This project focuses on the task of image colorization — predicting RGB colors for grayscale images — using various CNN-based architectures. The primary goal is to compare traditional CNN models against advanced pre-trained models, such as Vision Transformers (ViT), to improve the colorization quality of urban landscapes extracted from a subset of the SUN dataset. The models are evaluated using metrics like PSNR, LPIPS and SSIM.
We used a manually selected subset of the SUN dataset — a large collection of images for scene understanding tasks — to focus on urban landscape images. From the SUN397 dataset, we selected 32 categories (e.g., streets, buildings, parks), totaling 12,950 images. The data was pre-processed and resized to 256x256 before being input to the model.
- Images are resized to 256x256.
- Converted from RGB to CIELAB color space, where only the L channel (lightness) are used for input.
- Normalized all channels to a range of [-1, 1].
The project employs CNN-based encoder-decoder architectures for the colorization task, with some models incorporating pre-trained feature extractors like Inception-V3 and Vision Transformers (ViT).
The CNN model uses an encoder to extract features from the grayscale image and a decoder to reconstruct the image with color.
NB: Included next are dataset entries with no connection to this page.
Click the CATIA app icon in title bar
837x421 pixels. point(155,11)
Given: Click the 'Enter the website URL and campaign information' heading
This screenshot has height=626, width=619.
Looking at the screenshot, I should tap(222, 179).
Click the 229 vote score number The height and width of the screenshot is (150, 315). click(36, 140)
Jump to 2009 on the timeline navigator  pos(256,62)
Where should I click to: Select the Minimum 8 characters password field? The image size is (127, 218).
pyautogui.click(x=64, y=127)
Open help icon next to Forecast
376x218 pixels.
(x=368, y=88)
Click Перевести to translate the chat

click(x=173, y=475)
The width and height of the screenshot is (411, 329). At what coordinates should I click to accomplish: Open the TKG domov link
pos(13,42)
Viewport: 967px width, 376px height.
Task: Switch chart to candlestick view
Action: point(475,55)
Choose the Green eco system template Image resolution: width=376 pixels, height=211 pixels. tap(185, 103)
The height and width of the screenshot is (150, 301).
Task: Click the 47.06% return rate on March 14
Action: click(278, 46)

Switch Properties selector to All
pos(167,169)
We trained multiple models:
- A baseline CNN (Hourglass model) with 3 convolutional layers.
- Inception-V3: Pre-trained on ImageNet, used for feature extraction.
- Vision Transformer (ViT): Pre-trained transformer model, capturing global image features.
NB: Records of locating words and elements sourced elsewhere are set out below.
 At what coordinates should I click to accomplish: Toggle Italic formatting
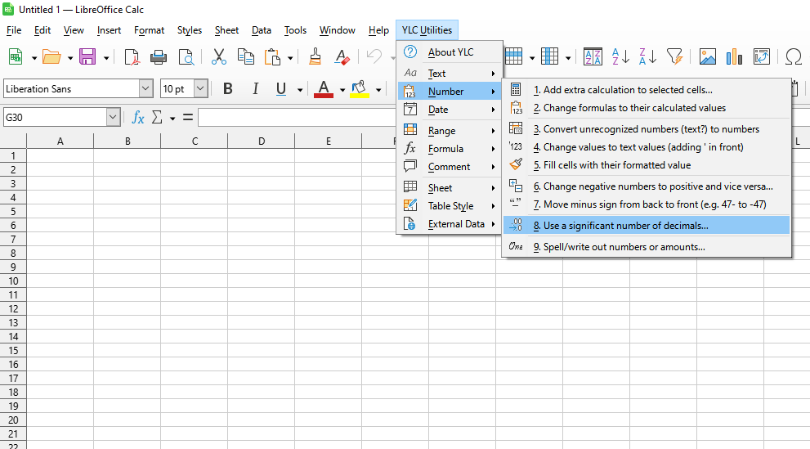(x=255, y=89)
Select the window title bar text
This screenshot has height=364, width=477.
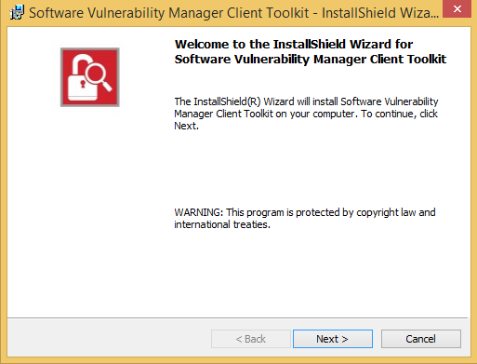233,13
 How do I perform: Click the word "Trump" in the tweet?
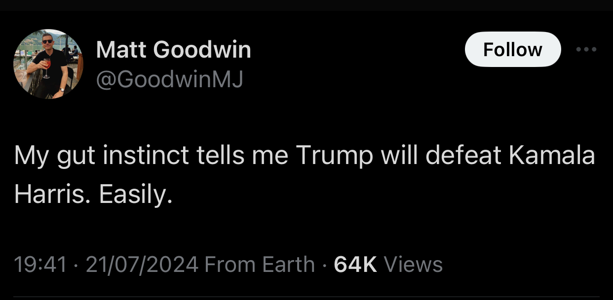335,155
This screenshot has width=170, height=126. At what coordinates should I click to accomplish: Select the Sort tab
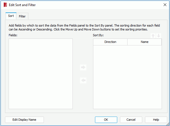11,16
- Baseline CNN: Simple encoder-decoder architecture with no pre-trained feature extractor.
- CNN + Inception-V3: Combines CNN with Inception-V3 as a feature extractor.
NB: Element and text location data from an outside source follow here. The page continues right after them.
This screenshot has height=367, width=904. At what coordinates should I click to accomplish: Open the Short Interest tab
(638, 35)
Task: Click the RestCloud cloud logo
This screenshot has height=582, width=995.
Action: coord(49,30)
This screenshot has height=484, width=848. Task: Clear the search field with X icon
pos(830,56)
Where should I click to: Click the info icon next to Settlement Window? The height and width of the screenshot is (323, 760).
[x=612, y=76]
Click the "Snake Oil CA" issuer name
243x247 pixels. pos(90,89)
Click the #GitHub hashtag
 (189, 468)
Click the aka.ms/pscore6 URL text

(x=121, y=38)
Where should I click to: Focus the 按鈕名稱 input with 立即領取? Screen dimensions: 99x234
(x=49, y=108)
- CNN + Vision Transformer (ViT): Combines CNN with ViT for feature extraction.
- Optimizer: Adam with a learning rate of 0.0001, weight decay of 1e-6.
- Batch size: 64
- Epochs: 50
- Hardware: 1 NVIDIA T4 GPU.
Preprocessing was performed in advance to reduce computational overhead.
Hyperparameter | Value |
---|---|
Epochs | 50 |
Learning Rate | 1e-4 |
Batch Size | 64 |
Weight Decay | 1e-6 |
We evaluated the models using the following metrics:
- PSNR (Peak Signal Noise Ratio)
- SSIM (Structural Similarity Index)
- LPIPS (Learned Perceptual Image Patch Similarity)
Model | PSNR | SSIM | LPIPS | MSE |
---|---|---|---|---|
CNN Baseline | 22.05 | 0.8712 | 0.1725 | 0.0091 |
CNN + Inception-V3 | 25.10 | 0.9390 | 0.1158 | 0.0073 |
CNN + Vision Transformer | 25.00 | 0.9375 | 0.1106 | 0.0076 |
The ViT model performed better on the LPIPS metric, indicating a higher perceptual similarity in colorization compared to other models.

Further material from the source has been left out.